Today, China’s National Technical Committee 260 on Cybersecurity Standardization of Administration (TC260, 全国网络安全标准化技术委员会) formally publicized its “Basic security requirements for generative artificial intelligence service”(the “Technical Document”).
In October, TC260 published a draft of a technical document for public review, setting forth stringent guidelines against using data from blacklisted corpora for training. It stipulates that any single-source corpus with over 5% of its content being illegal or inappropriate must be blacklisted. The document also details 31 primary security risks across five categories related to corpus and generated content.
The Cyberspace Administration of China, alongside various departments, released the "Interim Measures for the Management of Generative Artificial Intelligence Services" on July 10, effective from August 15. Article 17 mandates that providers of GAI services, particularly those influencing public opinion or capable of social mobilization, undergo security assessments, although the exact processes and criteria remain ambiguous.
While the technical document lacks legal enforceability and does not qualify as national standards, its significance is undeniable. In China’s complicated policy and legal system governing digital space, national standards and technical documents are generally categorized into two types: industry-led initiatives promoting best practices and regulator-mandated directives. The former is often about higher industrial standards and is the real “soft law”. However, the latter is often provisional yet widely adhered to rules favoured and supported by regulators. They imply a tacit consensus, reflecting a unique aspect of China's digital governance.
The technical document is more like the latter as it is the only official document specifically addressing the security requirements for GAI to date and has served as the sole somewhat detailed standard for security assessments mandated by the interim measures, offering guidance on specific security issues faced by GAI services. Additionally, the document serves as an essential tool for regulatory bodies assessing GAI service security.
Here are some key takeaways from the final version of the technical document:
A definition of the “foundation model” was introduced: “foundation model” was defined as “a deep neural network model trained on a large amount of data, used for general-purpose goals, and can be optimized and adapted to various downstream tasks”.

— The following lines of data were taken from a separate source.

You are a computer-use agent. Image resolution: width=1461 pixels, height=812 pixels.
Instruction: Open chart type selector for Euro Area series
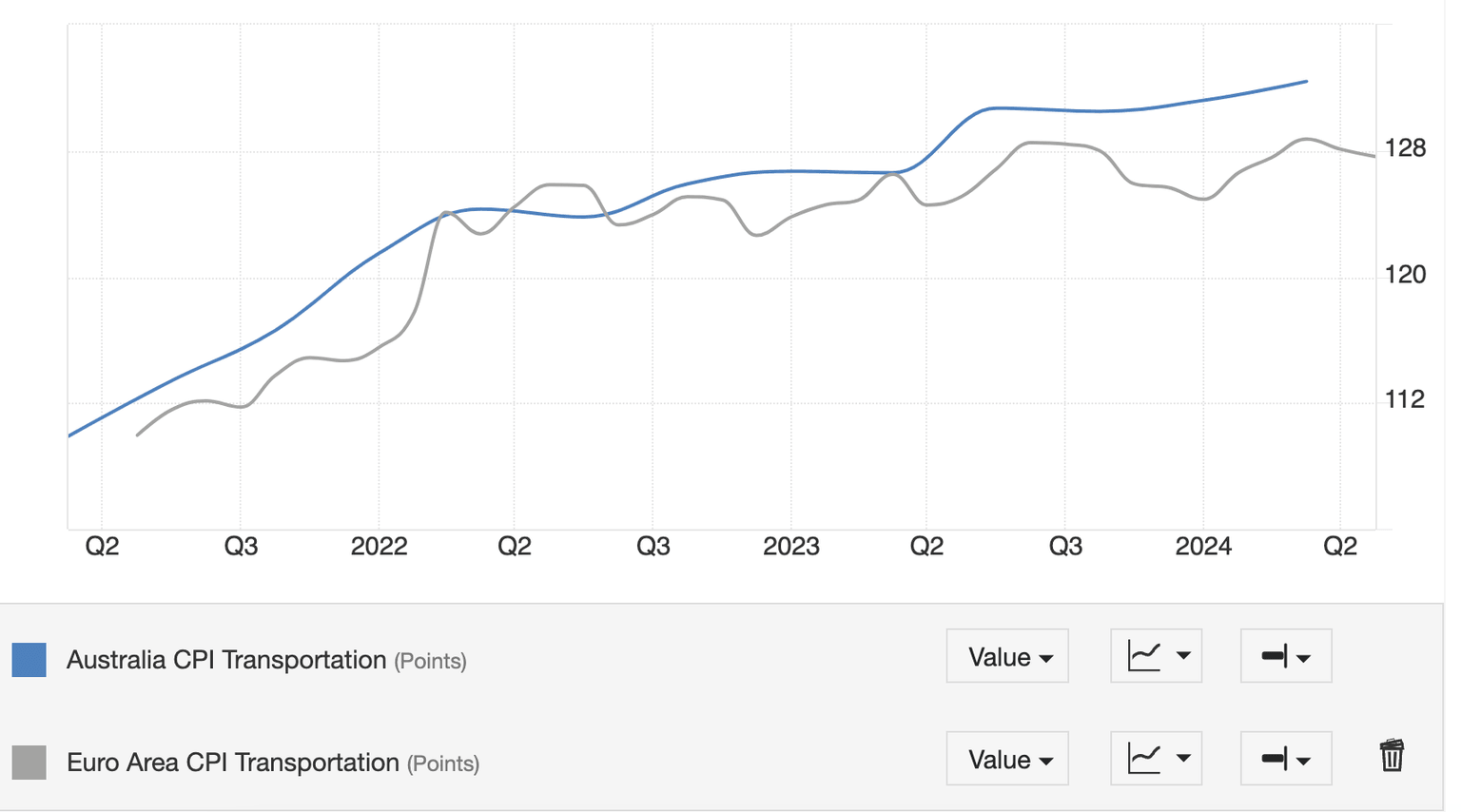pos(1156,759)
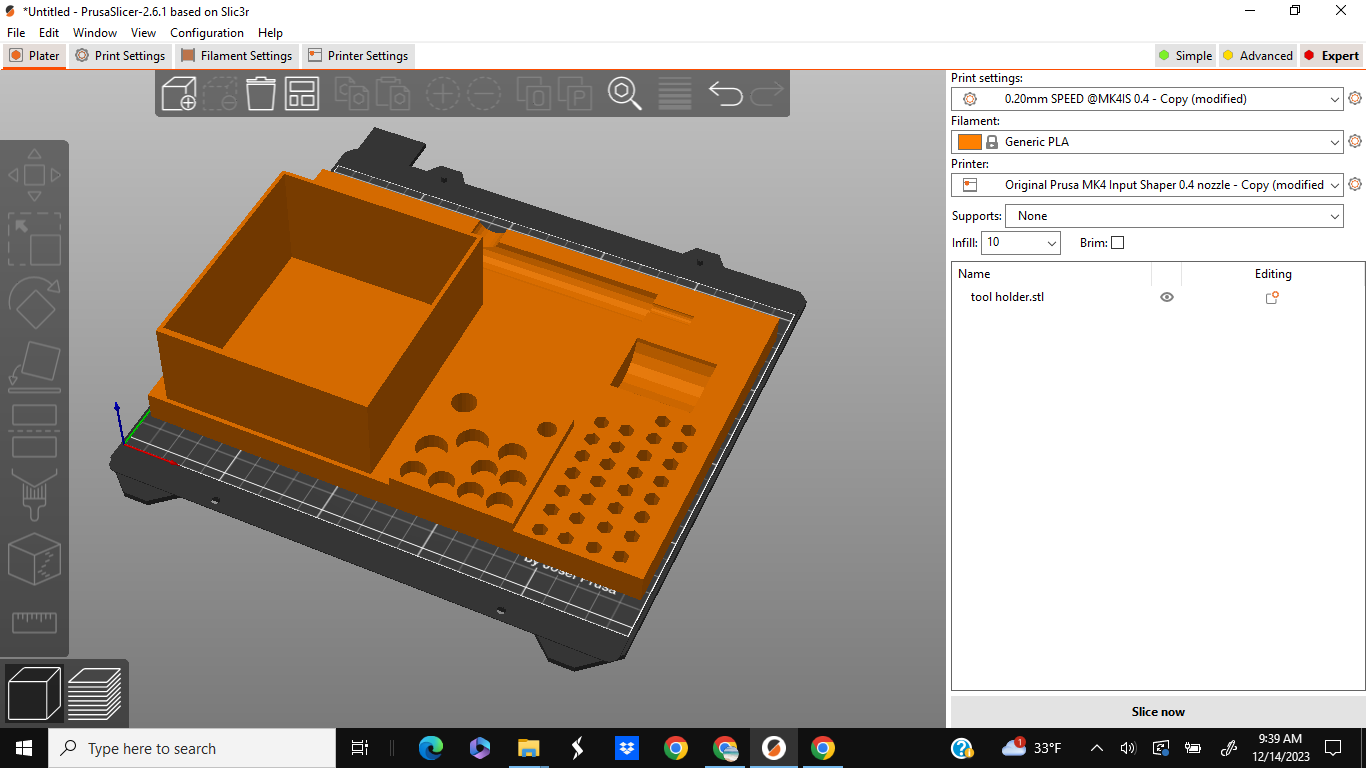This screenshot has width=1366, height=768.
Task: Click the orange filament color swatch
Action: (969, 142)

More stringent requirements for the legality of the source of the training corpus: the requirement in the draft was that the training corpus could not be the information required to be blocked by "cyber security related laws" (especially those highlighted in Article 15 of the Cyber Security Law). The technical document extends prohibitions to include content mandated for blocking by “cybersecurity policies”, a more ambiguous concept.
More burden on GAI service providers regarding harmful/illegal output: it imposes additional responsibilities on GAI service providers to mitigate harmful or illegal outputs through “technical measures”.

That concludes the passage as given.